» EXERCISE AIM
Take the line that contains "Screen dimensions: 929x769" and each one after it through the last line below, and retype them exactly. Leave out the pictures.

» Data items

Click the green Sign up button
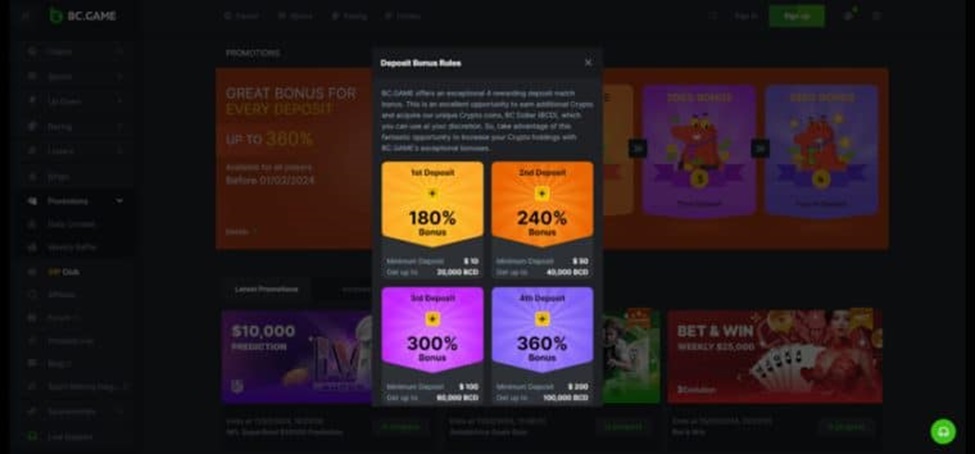975x454 pixels. click(x=797, y=16)
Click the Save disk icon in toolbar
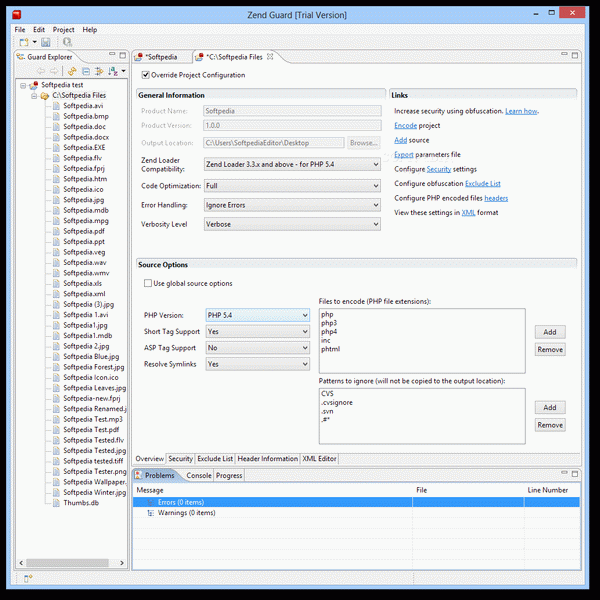The height and width of the screenshot is (600, 600). coord(46,43)
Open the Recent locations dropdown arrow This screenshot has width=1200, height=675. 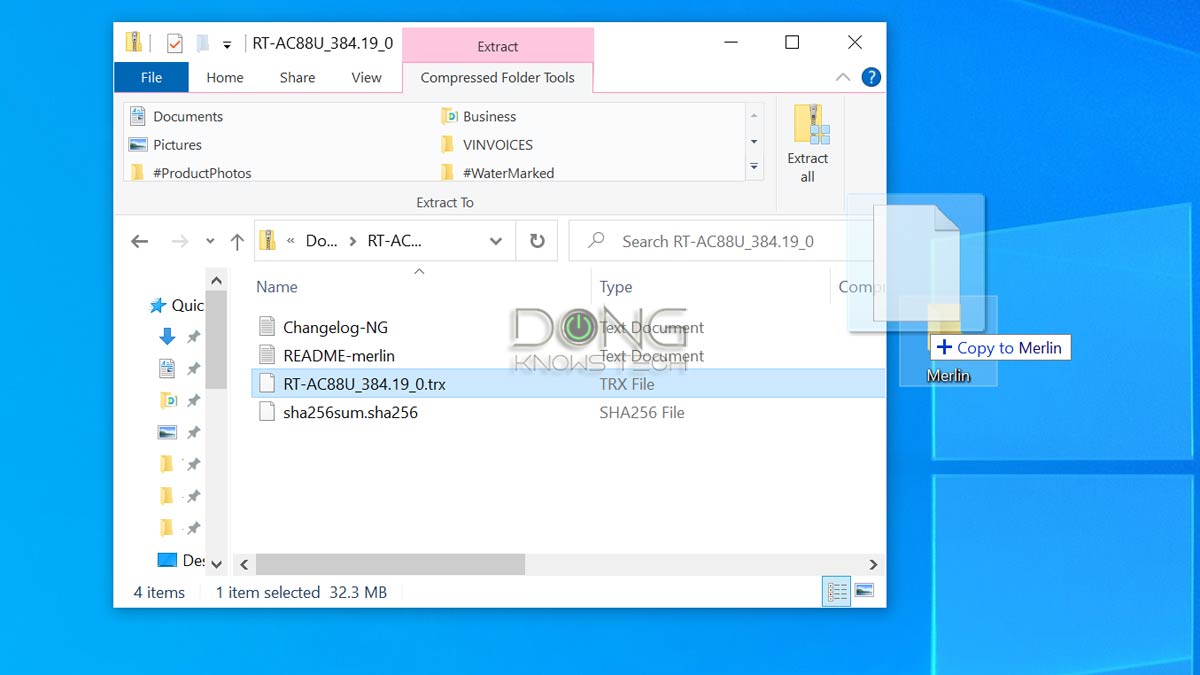210,241
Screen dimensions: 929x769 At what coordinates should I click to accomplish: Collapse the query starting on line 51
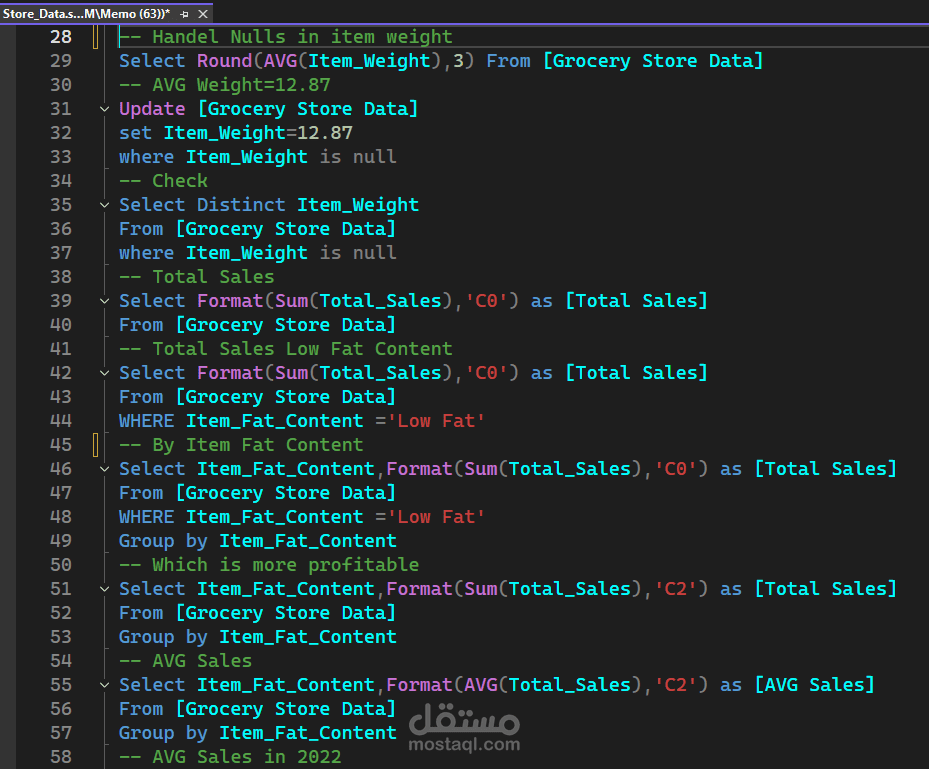(104, 589)
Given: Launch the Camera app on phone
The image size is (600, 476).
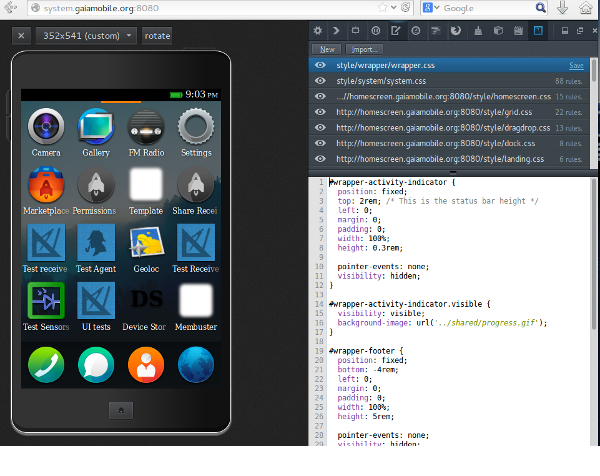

» OUTPUT FOR THIS TASK
Screen dimensions: 929x769 At what coordinates should I click to accomplish: Collapse the query starting on line 51
(104, 589)
Given: Launch the Camera app on phone
The image size is (600, 476).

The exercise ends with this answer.